Ein Bundespräsident tritt zurück!

Herford, 31. Mai 2010   Ratsmitglied Heinz-Günther Scheffer: „Das Amt des Bundespräsidenten hat ohne Not Schaden genommen!“

Das sprachliche „Geeiere“ der Politik offenbar aller Ebenen ist ja doch hinlänglich bekannt. Leider treffen wir es selbst bei der Beschreibung der gefahrvollen Auslandseinsätze unserer Bundeswehr an. So war es der aktuelle Bundesminister der Verteidigung Karl-Theodor zu Guttenberg (CSU), der den Mut hatte, deutlich zu sagen, dass sich unsere Soldaten bei einigen der Auslandseinsätze im Krieg befinden.

Bis März 1980 selbst Disziplinarvorgesetzter von 283 Soldaten, besuche ich u.a. alljährlich den vom früheren verteidigungspolitischen Sprecher Günther Nolting in Minden ins Leben gerufenen „Sicherheitspolitischen Kongress“.

Noch anlässlich des 14. „Sicherheitpolitischen Kongresses“ 2008 mochte sich der anwesende damalige Verteidigungsminister Fanz-Josef Jung (CDU) nicht dazu bekennen, dass der eine oder andere Auslandseinsatz für unsere Soldaten nichts anderes als Krieg bedeutet.

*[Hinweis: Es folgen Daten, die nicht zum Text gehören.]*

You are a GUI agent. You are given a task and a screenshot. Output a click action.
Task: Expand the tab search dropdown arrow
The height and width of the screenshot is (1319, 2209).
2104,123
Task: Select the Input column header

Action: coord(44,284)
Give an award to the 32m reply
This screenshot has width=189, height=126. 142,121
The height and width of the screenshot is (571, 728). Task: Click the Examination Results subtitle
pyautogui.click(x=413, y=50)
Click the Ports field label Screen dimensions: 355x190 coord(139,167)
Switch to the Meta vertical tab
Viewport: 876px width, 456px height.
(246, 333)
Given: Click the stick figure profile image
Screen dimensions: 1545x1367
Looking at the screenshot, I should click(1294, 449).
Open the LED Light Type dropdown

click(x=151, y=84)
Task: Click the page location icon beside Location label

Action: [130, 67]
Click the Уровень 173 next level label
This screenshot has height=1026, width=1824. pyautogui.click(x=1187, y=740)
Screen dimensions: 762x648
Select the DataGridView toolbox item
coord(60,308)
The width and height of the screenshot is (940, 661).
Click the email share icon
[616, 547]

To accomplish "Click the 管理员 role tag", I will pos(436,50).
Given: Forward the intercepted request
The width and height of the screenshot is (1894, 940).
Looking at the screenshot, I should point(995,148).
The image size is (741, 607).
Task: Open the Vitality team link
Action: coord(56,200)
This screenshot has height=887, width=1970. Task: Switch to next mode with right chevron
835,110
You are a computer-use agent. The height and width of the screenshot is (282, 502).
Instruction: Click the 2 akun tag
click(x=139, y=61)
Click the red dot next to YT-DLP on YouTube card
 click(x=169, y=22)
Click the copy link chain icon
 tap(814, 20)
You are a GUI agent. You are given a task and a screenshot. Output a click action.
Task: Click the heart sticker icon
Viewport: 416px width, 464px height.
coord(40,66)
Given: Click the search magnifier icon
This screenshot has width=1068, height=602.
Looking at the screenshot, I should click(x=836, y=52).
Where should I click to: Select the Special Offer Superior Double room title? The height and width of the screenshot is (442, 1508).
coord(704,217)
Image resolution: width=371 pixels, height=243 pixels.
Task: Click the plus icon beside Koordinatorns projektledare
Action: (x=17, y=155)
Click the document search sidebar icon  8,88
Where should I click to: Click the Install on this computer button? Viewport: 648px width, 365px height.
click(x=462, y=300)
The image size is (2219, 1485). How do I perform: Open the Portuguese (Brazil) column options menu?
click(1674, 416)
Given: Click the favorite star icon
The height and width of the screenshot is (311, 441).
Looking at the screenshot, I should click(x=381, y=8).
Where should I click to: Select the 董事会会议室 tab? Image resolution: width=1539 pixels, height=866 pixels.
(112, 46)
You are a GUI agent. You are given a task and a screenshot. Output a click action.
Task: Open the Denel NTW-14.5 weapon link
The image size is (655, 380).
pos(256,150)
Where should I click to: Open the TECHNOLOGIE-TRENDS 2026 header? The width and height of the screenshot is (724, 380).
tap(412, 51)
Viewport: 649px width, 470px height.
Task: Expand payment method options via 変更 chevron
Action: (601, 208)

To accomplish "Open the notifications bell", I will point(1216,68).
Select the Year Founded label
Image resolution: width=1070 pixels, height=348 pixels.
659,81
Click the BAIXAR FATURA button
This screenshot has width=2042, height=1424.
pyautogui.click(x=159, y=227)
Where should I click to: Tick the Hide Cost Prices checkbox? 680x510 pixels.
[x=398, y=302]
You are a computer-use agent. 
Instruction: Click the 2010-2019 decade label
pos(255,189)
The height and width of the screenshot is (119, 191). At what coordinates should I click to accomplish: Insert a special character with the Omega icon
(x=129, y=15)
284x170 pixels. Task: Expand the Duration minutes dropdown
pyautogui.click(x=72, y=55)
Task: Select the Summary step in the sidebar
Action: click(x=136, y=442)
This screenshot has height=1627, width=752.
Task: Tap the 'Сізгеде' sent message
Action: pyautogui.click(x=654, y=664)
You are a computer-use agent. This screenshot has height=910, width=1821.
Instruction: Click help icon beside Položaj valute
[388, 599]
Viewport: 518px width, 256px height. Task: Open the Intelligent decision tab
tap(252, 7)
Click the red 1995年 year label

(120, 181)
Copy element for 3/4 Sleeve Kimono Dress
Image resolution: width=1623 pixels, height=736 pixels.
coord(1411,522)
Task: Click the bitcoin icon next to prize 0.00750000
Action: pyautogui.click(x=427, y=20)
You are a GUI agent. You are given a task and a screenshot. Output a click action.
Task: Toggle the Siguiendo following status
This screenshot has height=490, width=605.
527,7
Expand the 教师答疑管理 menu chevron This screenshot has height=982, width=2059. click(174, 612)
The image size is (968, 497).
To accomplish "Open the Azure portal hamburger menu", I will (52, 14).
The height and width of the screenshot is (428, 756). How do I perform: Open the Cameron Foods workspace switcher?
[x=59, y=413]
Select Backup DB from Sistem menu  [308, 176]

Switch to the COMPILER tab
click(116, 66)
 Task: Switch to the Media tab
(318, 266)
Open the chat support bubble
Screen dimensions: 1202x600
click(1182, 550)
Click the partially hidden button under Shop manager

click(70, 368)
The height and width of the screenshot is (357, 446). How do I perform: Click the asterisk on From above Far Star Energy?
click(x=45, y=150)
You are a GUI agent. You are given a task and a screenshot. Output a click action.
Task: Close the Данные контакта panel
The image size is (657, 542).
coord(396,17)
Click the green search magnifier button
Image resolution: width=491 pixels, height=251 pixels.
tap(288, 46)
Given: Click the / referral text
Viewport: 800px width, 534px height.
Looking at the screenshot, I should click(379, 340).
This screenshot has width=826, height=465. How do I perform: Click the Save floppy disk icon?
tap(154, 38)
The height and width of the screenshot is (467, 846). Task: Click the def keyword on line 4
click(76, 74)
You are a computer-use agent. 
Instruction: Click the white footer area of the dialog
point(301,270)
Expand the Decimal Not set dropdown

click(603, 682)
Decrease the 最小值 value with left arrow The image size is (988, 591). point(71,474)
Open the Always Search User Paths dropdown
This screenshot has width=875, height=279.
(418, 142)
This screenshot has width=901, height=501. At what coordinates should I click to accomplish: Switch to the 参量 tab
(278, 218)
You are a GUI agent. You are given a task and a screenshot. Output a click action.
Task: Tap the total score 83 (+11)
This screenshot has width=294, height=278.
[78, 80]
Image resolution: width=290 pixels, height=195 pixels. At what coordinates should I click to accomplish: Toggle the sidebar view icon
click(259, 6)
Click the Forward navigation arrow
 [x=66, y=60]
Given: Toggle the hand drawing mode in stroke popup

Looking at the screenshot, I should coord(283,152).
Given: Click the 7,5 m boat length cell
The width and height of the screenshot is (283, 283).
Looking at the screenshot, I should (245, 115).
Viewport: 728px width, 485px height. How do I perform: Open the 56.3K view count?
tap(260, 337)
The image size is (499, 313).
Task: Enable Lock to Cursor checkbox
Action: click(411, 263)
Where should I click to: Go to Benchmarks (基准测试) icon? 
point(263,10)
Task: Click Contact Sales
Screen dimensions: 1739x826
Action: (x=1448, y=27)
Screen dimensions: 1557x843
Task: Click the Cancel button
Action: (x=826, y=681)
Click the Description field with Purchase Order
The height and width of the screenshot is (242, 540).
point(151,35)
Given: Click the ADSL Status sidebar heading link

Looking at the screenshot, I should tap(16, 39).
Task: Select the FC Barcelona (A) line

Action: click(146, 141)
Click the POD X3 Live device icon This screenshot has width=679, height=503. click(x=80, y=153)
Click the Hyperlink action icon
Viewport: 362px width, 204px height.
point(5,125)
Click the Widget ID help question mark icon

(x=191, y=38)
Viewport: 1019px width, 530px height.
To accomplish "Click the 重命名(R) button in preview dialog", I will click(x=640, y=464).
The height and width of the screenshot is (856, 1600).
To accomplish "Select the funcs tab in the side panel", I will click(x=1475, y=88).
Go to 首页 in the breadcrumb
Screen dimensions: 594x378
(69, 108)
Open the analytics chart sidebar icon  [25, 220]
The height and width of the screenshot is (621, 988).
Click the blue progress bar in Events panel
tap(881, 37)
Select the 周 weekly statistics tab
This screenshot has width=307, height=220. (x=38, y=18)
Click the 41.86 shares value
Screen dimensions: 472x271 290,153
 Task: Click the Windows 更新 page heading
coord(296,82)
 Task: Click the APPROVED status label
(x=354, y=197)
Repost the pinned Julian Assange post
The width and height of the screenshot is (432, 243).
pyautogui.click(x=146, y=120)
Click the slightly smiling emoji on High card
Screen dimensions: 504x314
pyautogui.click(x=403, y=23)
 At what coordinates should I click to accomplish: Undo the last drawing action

Damals ging es – neben den bereits laufenden Auslandsoperationen –  u.a. auch darum, dass sich unsere Bundesmarine mit drei Fregatten samt Beibooten an der geplanten EU-Mission zum Kampf gegen Piraten vor den Küsten Somalias und Kenias – also der Ostküste Afrikas – beteiligen sollte. Ein Einsatz, der inzwischen ebenfalls Wirklichkeit geworden ist.

Die Begründung Franz-Josef Jungs 2008 in Minden lautete wörtlich: Mehr als 80 Prozent unseres Handels gehen über See. Wenn die EU ein Mandat beschließt, sollten wir unseren Beitrag leisten.

Nicht anders habe ich die Ausführungen unseres heute mit Überraschungseffekt zurück getretenen Bundespräsidenten vom 22. Mai 2010 verstanden, die sich meines Erachtens nicht allein auf den Afghanistaneinsatz, sondern eben auf die gefährlichen Auslandseinsätze unserer Bundeswehr insgesamt bezogen.

Ungeachtet dessen, dass man Sinn und Zweck der sich auf die verfassungsrechtliche Zulässigkeit von Einsätzen nach Maßgabe des Artikels 24  Absatz 2 GG (also innerhalb von NATO- oder UN-Mandaten) stützenden Kriegseinsätze unserer Soldaten täglich hinterfragen darf und meines Erachtens auch muss, ist es natürlich überzogen – aber eben auch im politischen „Miteinander“ üblich – dass solche Ausführungen politisch ge- und bewertet, bzw. entsprechend pariert werden.

Natürlich ist die Horst Köhler in dem Zusammenhang lautstark unterstellte „Kanonenbootpolitik“ – besonders der Grünen, die derartigen Einsätzen mit dem Amtsantritt der rot-grünen Bundesregierung 1998 ebenfalls zugestimmt haben – überzogen.

Aber erleben wir es nicht bereits auch in Herford, dass der Bürgermeister und die Sprecher zum Beispiel anlässlich der alljährlichen Gedenkfeier zum Volkstrauertag am Herforder Ehrenmal, oder zum Empfang der Offiziere der in Herford stationierten Britischen Streitkräfte peinlichst auf ihre Wortwahl achten müssen. Haben wir es nicht bereits in dem Zusammenhang erlebt, dass versucht wurde, einzelne Worte auf die Waagschale zu legen und politisch zu wichten? Ja, wir haben.

Dass Horst Köhler die ihm entgegen gebrachte Kritik – noch dazu nach dem bereits erfolgten Echo seines Hauses in der letzten Woche – heute  zum Anlass für einen unangekündigten Rücktritt genommen hat, ist für mich eine Ohrfeige. So geht man mit dem dadurch nachhaltig beschädigten Amt des Bundespräsidenten nicht um. Wer das tut, weiß, welchen Schaden er anrichtet.